I think the saving the same document on two different devices is a red herring, as it will actually be working on a local copy of your database on each device - only the transaction logs get uploaded to iCloud.

Secondly, I may be confused, but I don't see anything in the above code snippet that indicates you are performing a save (unless it is triggered by one of those calls, or autosave happens).

What that code snippet does seem to be doing is:

  • On your database document's child MOC thread, run the following block of code
  • And that block of code is doing purely UI related stuff, nothing to actually do with the database? The only thing that might be going out to the DB is cellForRowAtIndexPath - and this usually would be expected to only be doing read operations, not something that needs to save.

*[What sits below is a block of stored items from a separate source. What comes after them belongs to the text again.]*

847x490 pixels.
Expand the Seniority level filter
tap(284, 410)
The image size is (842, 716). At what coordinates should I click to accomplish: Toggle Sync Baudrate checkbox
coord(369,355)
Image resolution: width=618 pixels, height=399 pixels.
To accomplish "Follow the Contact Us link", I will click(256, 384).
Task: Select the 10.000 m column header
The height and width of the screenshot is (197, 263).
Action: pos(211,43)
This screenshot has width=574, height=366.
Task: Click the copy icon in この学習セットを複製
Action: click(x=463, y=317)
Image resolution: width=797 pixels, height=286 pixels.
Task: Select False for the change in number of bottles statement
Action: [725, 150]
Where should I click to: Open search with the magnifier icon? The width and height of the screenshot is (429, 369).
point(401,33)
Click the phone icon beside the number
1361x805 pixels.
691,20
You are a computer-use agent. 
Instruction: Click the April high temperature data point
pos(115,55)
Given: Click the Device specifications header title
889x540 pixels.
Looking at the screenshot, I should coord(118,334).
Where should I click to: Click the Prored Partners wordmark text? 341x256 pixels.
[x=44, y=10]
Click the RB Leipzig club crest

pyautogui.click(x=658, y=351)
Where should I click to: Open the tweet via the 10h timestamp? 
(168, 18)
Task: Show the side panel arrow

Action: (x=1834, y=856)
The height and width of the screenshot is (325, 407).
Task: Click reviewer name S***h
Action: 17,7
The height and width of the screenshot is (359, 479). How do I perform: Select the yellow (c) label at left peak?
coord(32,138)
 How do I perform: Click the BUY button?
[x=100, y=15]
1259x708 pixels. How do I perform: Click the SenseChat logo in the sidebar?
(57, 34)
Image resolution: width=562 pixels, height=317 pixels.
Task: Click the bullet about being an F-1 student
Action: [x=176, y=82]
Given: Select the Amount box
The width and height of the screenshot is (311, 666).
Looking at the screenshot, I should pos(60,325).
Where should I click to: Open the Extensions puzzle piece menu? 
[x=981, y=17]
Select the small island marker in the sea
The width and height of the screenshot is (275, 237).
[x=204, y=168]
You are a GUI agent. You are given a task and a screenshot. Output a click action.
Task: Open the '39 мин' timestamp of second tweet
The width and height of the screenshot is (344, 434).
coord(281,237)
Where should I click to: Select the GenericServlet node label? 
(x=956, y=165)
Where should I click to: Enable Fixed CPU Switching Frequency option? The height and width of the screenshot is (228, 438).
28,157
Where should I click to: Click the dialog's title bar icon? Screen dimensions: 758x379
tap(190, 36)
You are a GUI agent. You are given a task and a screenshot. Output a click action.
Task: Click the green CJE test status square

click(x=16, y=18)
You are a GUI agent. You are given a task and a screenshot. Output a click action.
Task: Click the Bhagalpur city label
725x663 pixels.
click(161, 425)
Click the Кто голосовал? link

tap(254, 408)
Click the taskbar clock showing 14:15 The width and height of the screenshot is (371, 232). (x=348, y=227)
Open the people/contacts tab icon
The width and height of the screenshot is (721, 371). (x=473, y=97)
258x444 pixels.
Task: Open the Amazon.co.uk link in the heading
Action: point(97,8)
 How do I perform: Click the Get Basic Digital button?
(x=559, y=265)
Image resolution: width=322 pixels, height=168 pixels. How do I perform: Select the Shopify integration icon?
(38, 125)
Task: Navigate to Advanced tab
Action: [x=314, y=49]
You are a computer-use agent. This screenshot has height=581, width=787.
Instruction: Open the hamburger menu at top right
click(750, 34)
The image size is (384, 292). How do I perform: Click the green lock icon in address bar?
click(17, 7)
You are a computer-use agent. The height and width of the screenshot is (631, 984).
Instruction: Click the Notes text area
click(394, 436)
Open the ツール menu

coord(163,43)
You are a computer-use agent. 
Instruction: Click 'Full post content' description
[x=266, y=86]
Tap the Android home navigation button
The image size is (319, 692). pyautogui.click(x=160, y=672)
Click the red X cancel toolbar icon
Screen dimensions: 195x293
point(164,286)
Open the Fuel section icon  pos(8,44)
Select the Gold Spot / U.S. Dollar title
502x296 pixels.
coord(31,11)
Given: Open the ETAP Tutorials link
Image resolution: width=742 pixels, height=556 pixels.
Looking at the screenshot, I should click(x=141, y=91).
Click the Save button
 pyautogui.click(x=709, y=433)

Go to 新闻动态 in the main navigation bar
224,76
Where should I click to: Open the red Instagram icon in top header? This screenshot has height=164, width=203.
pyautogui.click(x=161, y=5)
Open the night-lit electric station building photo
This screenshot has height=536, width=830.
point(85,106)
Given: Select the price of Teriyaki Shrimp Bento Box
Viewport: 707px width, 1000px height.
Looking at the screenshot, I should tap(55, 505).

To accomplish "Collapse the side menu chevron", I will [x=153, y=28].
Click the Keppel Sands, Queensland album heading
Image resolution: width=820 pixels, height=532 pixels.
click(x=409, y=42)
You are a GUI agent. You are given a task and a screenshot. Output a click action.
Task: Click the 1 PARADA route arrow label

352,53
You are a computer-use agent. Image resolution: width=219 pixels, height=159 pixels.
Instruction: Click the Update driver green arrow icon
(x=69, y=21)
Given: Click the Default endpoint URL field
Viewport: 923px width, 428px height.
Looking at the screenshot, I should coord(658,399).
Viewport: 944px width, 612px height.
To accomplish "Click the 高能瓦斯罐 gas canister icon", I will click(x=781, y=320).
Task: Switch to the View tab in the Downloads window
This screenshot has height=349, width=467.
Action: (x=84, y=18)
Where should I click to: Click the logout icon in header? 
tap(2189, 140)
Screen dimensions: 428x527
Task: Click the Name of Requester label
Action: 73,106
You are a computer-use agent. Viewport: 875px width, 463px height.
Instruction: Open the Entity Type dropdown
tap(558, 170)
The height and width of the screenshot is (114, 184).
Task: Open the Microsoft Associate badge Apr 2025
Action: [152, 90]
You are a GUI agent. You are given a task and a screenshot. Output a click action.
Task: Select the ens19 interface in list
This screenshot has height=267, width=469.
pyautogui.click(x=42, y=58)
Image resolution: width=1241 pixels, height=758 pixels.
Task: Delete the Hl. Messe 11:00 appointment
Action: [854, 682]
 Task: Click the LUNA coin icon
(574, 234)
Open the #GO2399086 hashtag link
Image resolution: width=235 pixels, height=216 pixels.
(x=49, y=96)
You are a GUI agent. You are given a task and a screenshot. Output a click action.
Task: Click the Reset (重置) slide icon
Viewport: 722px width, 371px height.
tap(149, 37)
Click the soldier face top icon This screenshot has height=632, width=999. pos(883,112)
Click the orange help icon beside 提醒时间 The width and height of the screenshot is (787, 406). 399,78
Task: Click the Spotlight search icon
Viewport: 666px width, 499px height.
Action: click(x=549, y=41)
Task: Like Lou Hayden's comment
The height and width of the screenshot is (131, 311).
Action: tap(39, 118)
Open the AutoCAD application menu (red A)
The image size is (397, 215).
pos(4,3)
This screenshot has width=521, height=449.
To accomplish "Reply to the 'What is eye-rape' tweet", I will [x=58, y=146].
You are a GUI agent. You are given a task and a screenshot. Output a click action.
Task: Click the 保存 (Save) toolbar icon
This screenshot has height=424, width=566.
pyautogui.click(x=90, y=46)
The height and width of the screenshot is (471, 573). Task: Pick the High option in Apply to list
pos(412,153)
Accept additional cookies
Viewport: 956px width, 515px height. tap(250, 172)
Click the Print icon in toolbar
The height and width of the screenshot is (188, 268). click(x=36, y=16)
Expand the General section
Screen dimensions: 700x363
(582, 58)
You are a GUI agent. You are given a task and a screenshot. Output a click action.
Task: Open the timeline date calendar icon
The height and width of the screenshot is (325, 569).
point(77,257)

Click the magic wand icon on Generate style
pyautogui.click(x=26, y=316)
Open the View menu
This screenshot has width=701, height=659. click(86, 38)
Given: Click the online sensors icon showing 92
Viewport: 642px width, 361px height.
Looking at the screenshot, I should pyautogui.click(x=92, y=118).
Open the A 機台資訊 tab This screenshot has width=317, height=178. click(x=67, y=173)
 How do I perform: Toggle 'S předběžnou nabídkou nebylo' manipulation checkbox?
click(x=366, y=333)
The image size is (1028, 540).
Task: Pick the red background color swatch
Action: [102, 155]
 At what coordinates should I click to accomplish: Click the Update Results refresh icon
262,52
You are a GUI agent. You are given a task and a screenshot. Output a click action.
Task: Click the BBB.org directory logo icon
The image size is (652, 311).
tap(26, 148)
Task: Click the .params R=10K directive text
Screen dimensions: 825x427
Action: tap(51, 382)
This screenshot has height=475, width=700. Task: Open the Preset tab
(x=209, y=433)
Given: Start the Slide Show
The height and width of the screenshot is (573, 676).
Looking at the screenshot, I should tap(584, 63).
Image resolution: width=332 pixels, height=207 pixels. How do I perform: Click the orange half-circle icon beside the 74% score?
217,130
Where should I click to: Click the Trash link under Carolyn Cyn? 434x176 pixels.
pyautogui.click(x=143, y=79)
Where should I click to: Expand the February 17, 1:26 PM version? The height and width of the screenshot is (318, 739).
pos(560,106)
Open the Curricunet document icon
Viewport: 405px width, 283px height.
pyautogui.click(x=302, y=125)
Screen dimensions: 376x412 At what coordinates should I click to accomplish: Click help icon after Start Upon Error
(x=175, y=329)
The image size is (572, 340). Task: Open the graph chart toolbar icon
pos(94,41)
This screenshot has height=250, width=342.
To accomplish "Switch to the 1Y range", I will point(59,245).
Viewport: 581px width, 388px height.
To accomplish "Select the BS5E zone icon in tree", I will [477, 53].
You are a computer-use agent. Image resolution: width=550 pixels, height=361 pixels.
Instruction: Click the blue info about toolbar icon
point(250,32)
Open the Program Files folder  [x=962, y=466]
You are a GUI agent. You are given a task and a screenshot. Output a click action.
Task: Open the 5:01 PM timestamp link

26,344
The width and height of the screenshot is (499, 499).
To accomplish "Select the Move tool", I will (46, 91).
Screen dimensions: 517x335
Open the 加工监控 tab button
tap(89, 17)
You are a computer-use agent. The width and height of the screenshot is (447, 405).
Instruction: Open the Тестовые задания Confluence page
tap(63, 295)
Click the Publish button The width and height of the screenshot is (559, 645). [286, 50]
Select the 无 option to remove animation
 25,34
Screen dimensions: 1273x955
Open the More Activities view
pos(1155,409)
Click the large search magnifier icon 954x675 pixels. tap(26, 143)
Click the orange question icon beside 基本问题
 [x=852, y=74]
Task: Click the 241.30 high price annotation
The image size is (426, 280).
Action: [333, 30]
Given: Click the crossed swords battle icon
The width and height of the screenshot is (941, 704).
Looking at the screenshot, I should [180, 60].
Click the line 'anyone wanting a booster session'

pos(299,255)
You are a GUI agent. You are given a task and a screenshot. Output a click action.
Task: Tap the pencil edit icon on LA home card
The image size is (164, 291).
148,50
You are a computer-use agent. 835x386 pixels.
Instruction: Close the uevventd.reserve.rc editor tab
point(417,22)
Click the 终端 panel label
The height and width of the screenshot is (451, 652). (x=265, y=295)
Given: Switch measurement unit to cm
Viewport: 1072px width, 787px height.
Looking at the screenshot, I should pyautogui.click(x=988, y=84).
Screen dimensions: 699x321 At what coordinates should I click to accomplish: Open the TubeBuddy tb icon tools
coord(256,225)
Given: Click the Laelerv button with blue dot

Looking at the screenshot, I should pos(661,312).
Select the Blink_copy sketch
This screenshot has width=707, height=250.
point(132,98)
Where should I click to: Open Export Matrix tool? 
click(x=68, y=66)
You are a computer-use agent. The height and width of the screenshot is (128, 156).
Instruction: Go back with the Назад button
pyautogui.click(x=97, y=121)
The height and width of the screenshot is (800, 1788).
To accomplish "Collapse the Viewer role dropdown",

The only other thing.... if the above code does trigger a save - you might have an issue with performing that as a performBlockAndWait. The UIManagedDocument save routines do stuff asynchronously - but they need the run loop to execute before they actually get a chance to run the async part... So by blocking before continuing you may actually be preventing the actual save from being executed or something.

I'm guessing wildly here, but have seen enough with saving managed documents to know to be really careful with which thread things are actually being called from, and that after a save request has been made, to allow the run loop to have a chance to actually do it. To be fair, this has only ever been an issue with calling saveToURL: repeatedly within one method, or in a loop, in which case all the async parts of the saves get queued up and executed at the end, usually to great comical effect.